I'm also thinking that having the prop further forward via the sail drive impacts this balance point a bit, moving it a bit further aft...but not sure about this one.

brianc 06-03-2013 05:16 PM

Re: Docking with a spring line questions
 
So capecodda and bljones...

I was thinking I would turn hard away and the wash on the rudder (wheel away from the dock) would pull the stern in, but it sounds like both of you think attaching the line further aft, powering forward with the wheel turned toward the dock would work better?

johnnyquest37 06-03-2013 05:18 PM

Re: Docking with a spring line questions
 
Quote:

Originally Posted by brianc (Post 1039063)
@johnnyquest37 - I'm trying to go bow in, port tie. Backing in is an option I need to look at though, it would just be a really long trip in reverse down the fairway.

The beauty of warping in like I described is that you don't have to back down the fairway. You go forward into the fairway and then warp into the slip backwards as I described. I do this almost every time I dock my boat.

bljones 06-03-2013 05:22 PM

Re: Docking with a spring line questions
 
LOL- brianc, i am sitting here at work pantomiming docking my desk- it has become such an instinctive maneuver, i had to actually do it to make sure i described it right let me correct my earlier post- throttle up and turn the helm away from the dock, which will drive the stern against the dock.

chef2sail 06-03-2013 05:30 PM

Re: Docking with a spring line questions
 
Quote:

Originally Posted by bljones (Post 1039065)
Assuming you are docking bow-in: Your spring needs to be aft of your spinnaker padeye- for a springline to work properly as an "arrestor hook" when looped around the aft most dock cleat when docking, it has to be at, or aft of, the fattest part of the boat.
Enter slip slow, drop spring line over cleat, turn towards dock, throttle up, she'll snuggle right up to the dock- with a wind blowing off the dock, add more throttle after the spring is over the dock cleat.

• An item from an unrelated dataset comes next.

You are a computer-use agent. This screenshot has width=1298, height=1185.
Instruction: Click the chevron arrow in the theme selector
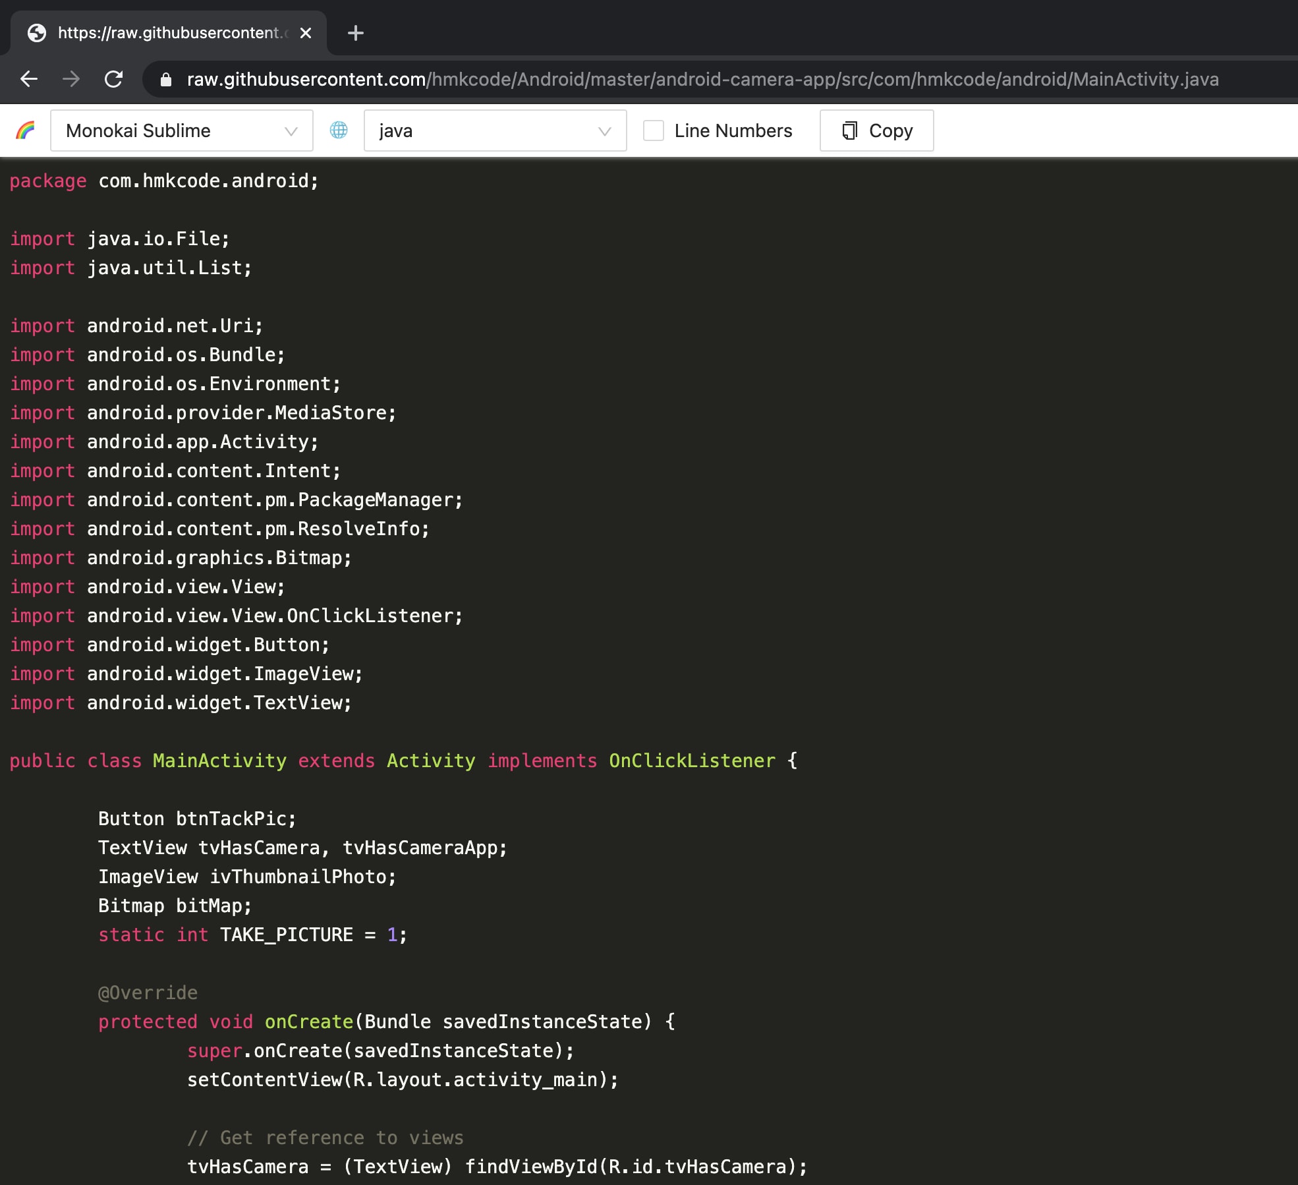point(291,131)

BL is right on. I single hand our C&C 35 a lot. The midship cleat placed on the jib track just aft of the widest part of the boat is where my first line loop goes and get dropped around. I have the other line measured and tied around the piling or dock cleat so that even at it fullest extension the bow wont hit the dock box at the head of the slip. It also prevents the boat from blowing back out of the slip or sideways too much. The piling, dock cleat is also aft of the widest part of the boat, but not all the way behind the stern.